Best Spanish Tortilla Recipe


  • Author: The Mediterranean Dish
  • Prep Time: 15 mins
  • Cook Time: 30 mins
  • Total Time: 45 minutes
  • Yield: 6 or more 1x

Description

All-star Spanish Tortilla Recipe! Satisfying casserole with layers of velvety, olive oil cooked potatoes, onions and eggs. Serve w/ spinach arugula salad


Scale

Ingredients

  • 10 medium eggs
  • Salt
  • 1 tsp sweet Spanish paprika
  • 1 tsp dried oregano
  • 1 cup Private Reserve extra virgin olive oil
  • 1 1/2 lb russet potatoes (2 to 3 russet potatoes), peeled, halved and sliced cross-wise
  • 1 large yellow onion, peeled, halved and sliced cross-wise
  • 4 scallions, trimmed, chopped (both white and green portions)

For Spinach and Arugula Salad 


Instructions

  1. In a big bowl, whisk together the eggs, salt, paprika and oregano. Set aside for now.
  2. Prepare a 10-inch oven-proof nonstick skillet or a well-seasoned cast iron skillet. Heat the olive oil in the skillet over medium-high heat, watching until shimmering.
  3. Add potatoes, onions and scallions to the oil (don’t worry, at first, they won’t all seem to fit, but with a little stirring, they’ll compress as they cook.) Lower heat immediately to medium-low (you’ll want to control the heat making sure it continues to gently bubble). Cook for 25 minutes, stirring occasionally, until potatoes are very tender.

• Problems and tasks:
1) In the tortilla recipe, what kind of skillet should be prepared?
2) Please explain why, according to the tortilla recipe, there is no need to worry when the potatoes, onions and scallions don't all seem to fit in the skillet at first.
3) List every item under Ingredients in the tortilla recipe.

• Data block:
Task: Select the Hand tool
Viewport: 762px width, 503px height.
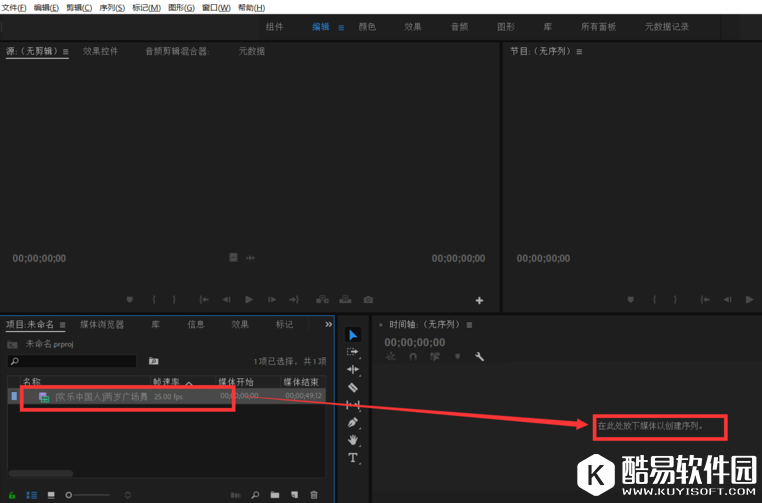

• Exercise results:
1) A 10-inch oven-proof nonstick skillet or a well-seasoned cast iron skillet.

2) With a little stirring, the vegetables compress as they cook, so they end up fitting in the skillet.

3)
- 10 medium eggs
- Salt
- 1 tsp sweet Spanish paprika
- 1 tsp dried oregano
- 1 cup Private Reserve extra virgin olive oil
- 1 1/2 lb russet potatoes (2 to 3 russet potatoes), peeled, halved and sliced cross-wise
- 1 large yellow onion, peeled, halved and sliced cross-wise
- 4 scallions, trimmed, chopped (both white and green portions)